:: Activity ::
The answer must be an exact copy of the lines from the one with "Where should I click to: Select" to the last line of the entries below, both included, and must contain no pictures.

:: Supplied data ::

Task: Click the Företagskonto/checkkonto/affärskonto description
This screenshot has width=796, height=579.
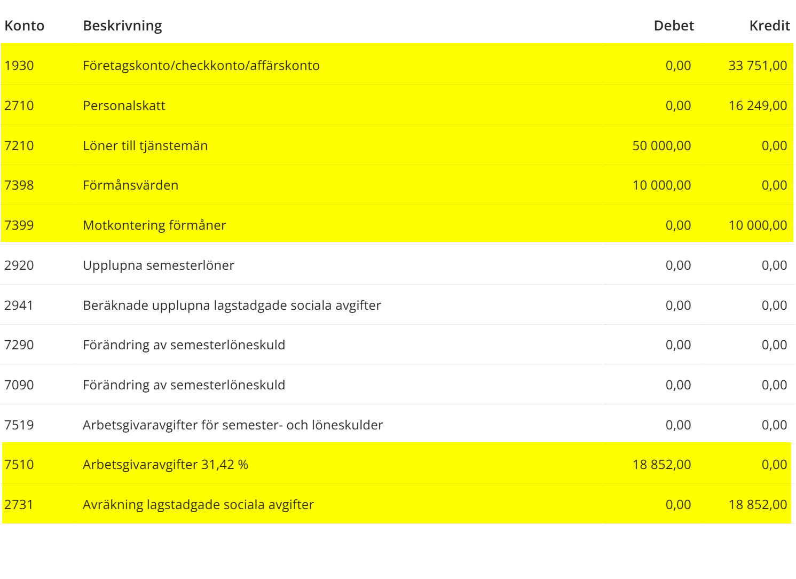Action: point(201,66)
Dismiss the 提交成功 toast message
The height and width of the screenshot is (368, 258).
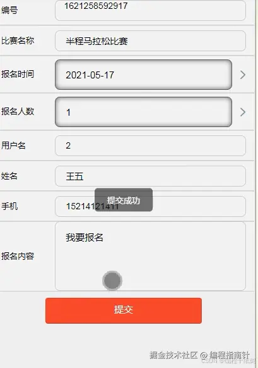tap(124, 200)
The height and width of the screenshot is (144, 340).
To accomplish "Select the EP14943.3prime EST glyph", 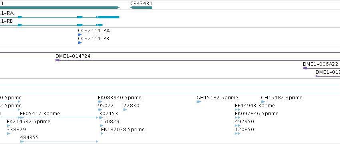I will (237, 110).
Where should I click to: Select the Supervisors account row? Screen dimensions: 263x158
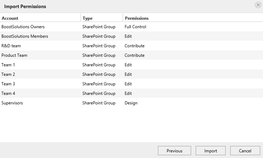132,103
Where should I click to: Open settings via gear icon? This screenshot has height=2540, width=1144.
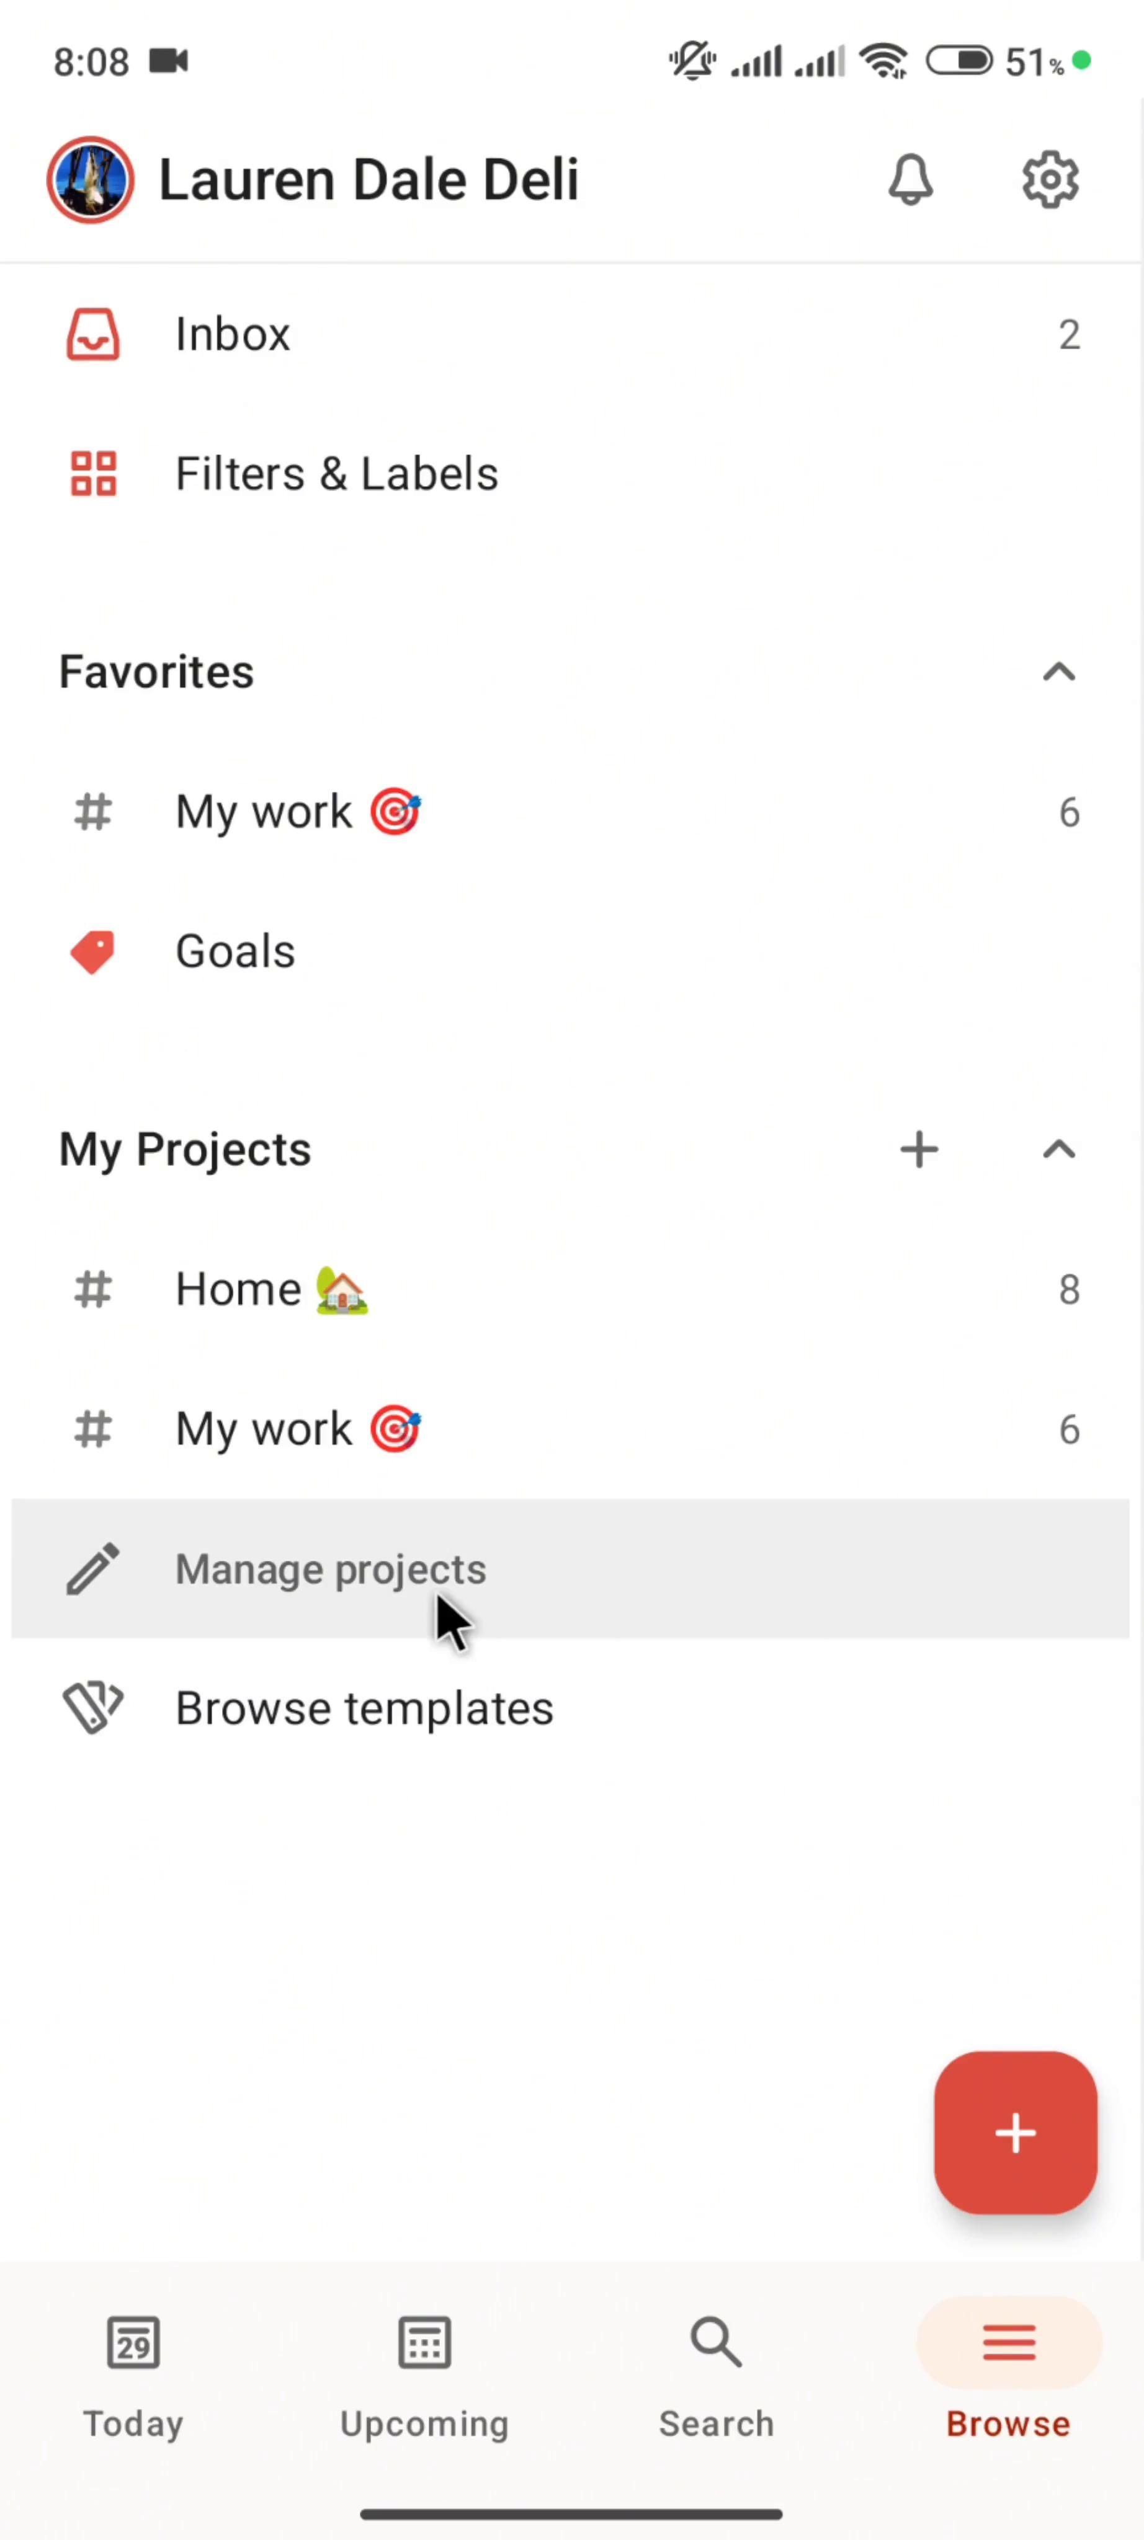click(x=1049, y=180)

:: Reply ::
Where should I click to: Select the Supervisors account row? Screen dimensions: 263x158
132,103
Where should I click to: Open settings via gear icon? This screenshot has height=2540, width=1144.
click(x=1049, y=180)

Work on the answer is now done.